Aim of the exercise: For each line of the data below, copy it if it holds the word "Uncheck".

Stored items
══════════════════════════════
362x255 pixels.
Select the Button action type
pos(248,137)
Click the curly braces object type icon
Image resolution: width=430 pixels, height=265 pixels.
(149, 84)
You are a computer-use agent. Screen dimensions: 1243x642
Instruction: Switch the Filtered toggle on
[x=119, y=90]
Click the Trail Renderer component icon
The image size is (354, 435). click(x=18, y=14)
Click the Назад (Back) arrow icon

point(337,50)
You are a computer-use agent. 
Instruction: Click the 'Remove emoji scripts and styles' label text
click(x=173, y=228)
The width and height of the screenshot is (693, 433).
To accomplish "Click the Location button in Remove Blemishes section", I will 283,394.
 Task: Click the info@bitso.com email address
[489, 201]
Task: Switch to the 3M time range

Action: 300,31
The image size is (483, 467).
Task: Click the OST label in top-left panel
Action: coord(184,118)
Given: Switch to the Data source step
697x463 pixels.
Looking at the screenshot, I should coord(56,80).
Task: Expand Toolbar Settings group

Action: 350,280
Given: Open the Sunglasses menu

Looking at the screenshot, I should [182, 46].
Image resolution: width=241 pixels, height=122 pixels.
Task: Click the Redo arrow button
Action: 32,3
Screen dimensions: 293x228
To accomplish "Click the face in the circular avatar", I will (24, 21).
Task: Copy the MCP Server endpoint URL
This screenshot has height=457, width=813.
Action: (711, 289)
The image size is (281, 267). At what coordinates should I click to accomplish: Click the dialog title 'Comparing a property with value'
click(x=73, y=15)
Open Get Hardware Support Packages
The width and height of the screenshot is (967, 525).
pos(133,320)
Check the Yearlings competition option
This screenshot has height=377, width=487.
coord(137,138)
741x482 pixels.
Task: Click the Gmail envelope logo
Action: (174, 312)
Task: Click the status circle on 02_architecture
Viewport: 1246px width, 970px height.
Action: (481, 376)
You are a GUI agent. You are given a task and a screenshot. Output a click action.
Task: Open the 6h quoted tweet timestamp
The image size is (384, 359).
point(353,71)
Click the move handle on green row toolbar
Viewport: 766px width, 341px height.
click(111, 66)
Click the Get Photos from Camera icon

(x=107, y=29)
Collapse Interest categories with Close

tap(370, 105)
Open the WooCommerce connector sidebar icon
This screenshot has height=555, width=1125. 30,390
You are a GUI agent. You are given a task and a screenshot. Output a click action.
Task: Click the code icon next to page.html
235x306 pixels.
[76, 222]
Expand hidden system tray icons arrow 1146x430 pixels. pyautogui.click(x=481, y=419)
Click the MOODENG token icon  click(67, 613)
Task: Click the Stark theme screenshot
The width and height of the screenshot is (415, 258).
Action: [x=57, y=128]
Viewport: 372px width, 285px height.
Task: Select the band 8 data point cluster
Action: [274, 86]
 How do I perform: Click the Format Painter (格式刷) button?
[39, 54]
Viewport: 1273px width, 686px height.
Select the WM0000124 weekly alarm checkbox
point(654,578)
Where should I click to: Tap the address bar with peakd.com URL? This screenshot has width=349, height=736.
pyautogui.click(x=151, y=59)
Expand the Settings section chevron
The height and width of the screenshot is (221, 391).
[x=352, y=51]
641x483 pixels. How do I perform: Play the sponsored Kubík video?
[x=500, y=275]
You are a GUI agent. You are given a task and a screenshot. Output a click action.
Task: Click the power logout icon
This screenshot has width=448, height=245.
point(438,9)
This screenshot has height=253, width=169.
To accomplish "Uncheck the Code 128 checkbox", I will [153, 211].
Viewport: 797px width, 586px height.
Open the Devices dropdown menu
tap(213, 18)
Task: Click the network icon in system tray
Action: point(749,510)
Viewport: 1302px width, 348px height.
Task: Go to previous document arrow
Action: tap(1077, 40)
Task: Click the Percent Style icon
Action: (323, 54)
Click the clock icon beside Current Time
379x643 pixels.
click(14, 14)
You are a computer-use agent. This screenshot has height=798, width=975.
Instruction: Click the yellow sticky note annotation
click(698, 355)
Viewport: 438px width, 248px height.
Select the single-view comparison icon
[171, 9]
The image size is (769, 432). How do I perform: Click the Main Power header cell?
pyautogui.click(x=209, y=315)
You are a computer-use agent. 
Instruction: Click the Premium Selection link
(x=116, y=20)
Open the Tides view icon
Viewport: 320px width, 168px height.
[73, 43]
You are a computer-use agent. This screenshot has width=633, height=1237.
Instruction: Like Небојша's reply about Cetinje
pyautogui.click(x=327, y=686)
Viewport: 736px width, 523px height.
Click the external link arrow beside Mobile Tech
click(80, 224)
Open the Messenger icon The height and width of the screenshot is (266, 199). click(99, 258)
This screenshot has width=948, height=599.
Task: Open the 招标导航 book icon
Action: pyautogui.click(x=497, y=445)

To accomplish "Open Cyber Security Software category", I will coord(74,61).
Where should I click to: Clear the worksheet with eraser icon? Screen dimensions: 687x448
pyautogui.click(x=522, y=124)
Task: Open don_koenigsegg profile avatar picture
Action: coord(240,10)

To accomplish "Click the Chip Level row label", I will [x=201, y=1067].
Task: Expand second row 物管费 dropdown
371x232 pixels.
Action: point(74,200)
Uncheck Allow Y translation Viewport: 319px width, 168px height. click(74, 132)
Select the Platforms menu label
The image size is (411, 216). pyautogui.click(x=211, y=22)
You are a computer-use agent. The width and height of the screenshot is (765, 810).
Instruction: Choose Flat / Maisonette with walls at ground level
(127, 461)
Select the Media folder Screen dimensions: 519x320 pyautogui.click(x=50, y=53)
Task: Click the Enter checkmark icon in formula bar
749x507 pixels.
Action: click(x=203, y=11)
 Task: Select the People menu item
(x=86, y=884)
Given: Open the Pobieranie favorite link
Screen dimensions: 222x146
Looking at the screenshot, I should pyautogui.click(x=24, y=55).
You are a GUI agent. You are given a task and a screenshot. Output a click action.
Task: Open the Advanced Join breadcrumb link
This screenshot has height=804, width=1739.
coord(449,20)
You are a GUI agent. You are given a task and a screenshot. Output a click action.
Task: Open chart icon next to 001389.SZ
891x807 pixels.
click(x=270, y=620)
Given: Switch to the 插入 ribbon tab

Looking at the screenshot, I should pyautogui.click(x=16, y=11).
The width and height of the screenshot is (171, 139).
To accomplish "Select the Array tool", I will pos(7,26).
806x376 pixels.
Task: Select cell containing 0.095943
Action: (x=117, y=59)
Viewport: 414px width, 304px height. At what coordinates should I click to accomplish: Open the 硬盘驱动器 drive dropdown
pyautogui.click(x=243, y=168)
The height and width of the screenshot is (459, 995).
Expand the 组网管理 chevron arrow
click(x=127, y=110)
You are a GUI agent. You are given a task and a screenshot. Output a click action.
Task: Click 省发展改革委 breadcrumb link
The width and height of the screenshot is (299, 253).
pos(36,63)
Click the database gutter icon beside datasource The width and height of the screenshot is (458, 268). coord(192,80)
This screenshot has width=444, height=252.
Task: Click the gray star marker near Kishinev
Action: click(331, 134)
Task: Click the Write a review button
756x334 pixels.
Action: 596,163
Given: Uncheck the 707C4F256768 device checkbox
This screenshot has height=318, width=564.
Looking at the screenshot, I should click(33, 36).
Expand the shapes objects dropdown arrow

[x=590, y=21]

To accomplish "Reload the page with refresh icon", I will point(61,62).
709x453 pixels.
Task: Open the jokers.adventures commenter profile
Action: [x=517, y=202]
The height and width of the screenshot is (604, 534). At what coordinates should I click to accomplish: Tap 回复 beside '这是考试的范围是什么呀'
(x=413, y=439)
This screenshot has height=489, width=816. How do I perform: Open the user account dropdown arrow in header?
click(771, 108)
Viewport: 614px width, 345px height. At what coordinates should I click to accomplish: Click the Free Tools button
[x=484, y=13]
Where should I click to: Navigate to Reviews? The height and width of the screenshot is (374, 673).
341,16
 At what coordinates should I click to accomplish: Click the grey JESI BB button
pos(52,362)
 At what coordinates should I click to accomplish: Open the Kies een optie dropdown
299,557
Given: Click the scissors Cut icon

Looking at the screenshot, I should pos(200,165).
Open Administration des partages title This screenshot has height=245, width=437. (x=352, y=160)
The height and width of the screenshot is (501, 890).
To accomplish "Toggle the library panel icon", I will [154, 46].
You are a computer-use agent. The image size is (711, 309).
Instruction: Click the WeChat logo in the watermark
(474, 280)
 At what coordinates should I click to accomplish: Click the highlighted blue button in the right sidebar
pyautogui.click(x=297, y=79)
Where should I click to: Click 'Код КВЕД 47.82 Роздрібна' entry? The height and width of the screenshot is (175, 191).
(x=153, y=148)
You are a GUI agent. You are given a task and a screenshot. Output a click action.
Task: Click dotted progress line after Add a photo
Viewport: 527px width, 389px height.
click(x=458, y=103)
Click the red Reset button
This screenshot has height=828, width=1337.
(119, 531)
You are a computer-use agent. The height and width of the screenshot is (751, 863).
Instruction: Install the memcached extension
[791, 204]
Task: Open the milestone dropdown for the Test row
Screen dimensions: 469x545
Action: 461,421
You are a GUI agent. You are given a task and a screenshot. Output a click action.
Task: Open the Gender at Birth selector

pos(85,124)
══════════════════════════════
Exercise output:
To accomplish "Uncheck the Code 128 checkbox", I will [153, 211].
Uncheck Allow Y translation Viewport: 319px width, 168px height. click(74, 132)
Given: Uncheck the 707C4F256768 device checkbox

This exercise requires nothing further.